A Narni avveniva la già detta biforcazione dei due rami che si riunivano a Foro Flaminio, mentre a ponente partiva un braccio traverso per Amelia (via Amerina) e all'altezza della stazione ad Martis (Massa Martana) un altro per Todi. Al passo della Somma, fra Terni e Spoleto, la via raggiungeva la massima altezza del suo percorso (m. 869). Da Bevagna si avevano comunicazioni dirette per Bettona e la via Amerina, e da Foligno per Spello, Assisi e Perugia. Dopo la valle del Clitunno cominciava la traversata dell'Appennino, che avveniva all'altezza di Nocera, Gualdo Tadino, Sigillo, donde partivano bracci secondarî, verso il litorale adriatico; al passo della Scheggia, la via scendeva l'opposto versante della catena, percorrendo le valli dei torrenti Burano e Candigliano fino alla confluenza di questo col Metauro. Varî ponti si notano in questa parte del percorso (ponte di Scheggia, ponte Voragine, ponte Grosso, ponte Alto, ponte Taverna, ponte Mallio, ecc.) che si svolge quasi sempre a mezza costa e quindi su una spalla artificialmente sostruita da un muro in opera quadrata.
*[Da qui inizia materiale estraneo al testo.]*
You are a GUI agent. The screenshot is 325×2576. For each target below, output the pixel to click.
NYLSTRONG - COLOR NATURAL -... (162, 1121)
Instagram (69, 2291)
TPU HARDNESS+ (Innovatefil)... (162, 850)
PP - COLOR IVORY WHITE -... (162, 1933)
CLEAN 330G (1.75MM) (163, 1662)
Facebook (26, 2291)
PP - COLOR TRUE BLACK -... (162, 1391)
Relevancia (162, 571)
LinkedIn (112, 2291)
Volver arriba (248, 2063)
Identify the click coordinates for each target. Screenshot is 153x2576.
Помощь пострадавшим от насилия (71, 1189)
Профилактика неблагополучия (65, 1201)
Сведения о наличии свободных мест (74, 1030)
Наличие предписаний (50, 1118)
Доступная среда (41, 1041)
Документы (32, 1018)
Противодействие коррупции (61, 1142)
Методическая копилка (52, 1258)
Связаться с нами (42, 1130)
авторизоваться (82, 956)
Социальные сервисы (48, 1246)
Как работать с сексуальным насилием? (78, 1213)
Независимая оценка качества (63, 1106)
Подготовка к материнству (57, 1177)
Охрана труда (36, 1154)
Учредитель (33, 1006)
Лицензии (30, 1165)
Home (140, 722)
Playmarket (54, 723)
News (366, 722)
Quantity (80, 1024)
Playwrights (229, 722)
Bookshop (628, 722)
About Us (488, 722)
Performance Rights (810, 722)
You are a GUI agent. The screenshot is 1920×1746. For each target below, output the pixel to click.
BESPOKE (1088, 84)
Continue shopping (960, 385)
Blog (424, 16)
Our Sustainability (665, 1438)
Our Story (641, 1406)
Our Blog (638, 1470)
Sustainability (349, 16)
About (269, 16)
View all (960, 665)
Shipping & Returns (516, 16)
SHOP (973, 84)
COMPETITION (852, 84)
Il punto più difficile e più pittoresco è al passo del Furlo, in cui la via corre incassata nel monte a notevole altezza sul burrone, finché, non avendo più spazio per passare all'aperto, entra in una galleria detta Intercisa, o Petra Pertusa, o Forulum, che fu restaurata da Vespasiano, come attesta l'iscrizione che si legge sull'imboccatura orientale. Poco dopo comincia la discesa verso il piano: sul Metauro la via passa sopra un grande ponte romano a 3 fornici, detto ponte di Calmazzo; qui avvenne la battaglia fra i Romani e i Cartaginesi di Asdrubale. Seguendo sempre il corso del fiume la via giunge a Fano (Fanum Fortunae). Quivi un arco commemorativo ricorda l'epoca del grande imperatore che nel 10 d. C. compì il restauro della via. Da Fano a Rimini, lungo il mare, la via moderna segue il tracciato dell'antica, ed è notevole solo per l'attraversamento di Pesaro e per un ponte a tre archi poco prima di Rimini, sul fiume Ansa. Quivi un altro arco, di elegante fattura, segna il termine della via, portando sull'attico un'iscrizione dedicata dal Senato ad Augusto, il restauratore delle "celeberrime vie" d'Italia.
V. tavv. CXI e CXII.
Bibl.: A. Martinelli, Descrizione di diversi ponti esistenti sopra li fiumi Nera e Tevere, Roma 1676; F. Gori, La via Flaminia fino a Capena e al Fano di Feronia, in Annali Inst., 1864, p. 117 segg.; L. Masetti, Memoria storico-critica delle poche colonne miliari spettanti alla via Flaminia, ecc., Fano 1829; P. L. Montecchini, La strada Flaminia detta del Furlo e i luoghi da essa attraversati nel tratto da Ponte Voragine alla città di Fano, Pesaro 1879; E. Bormann, De viae Flaminiae cursu medio, in Variae Observationes, Marbugro 1883-84; G. Tomassetti, La Campagna Romana, Roma 1913, III, p. 199 segg.; Th. Ashby e... Fell, The via Flaminia, in Journal of Roman Studies, 1921; E. Martinori, Le vie maestre d'Italia - Via Flaminia, R 1929.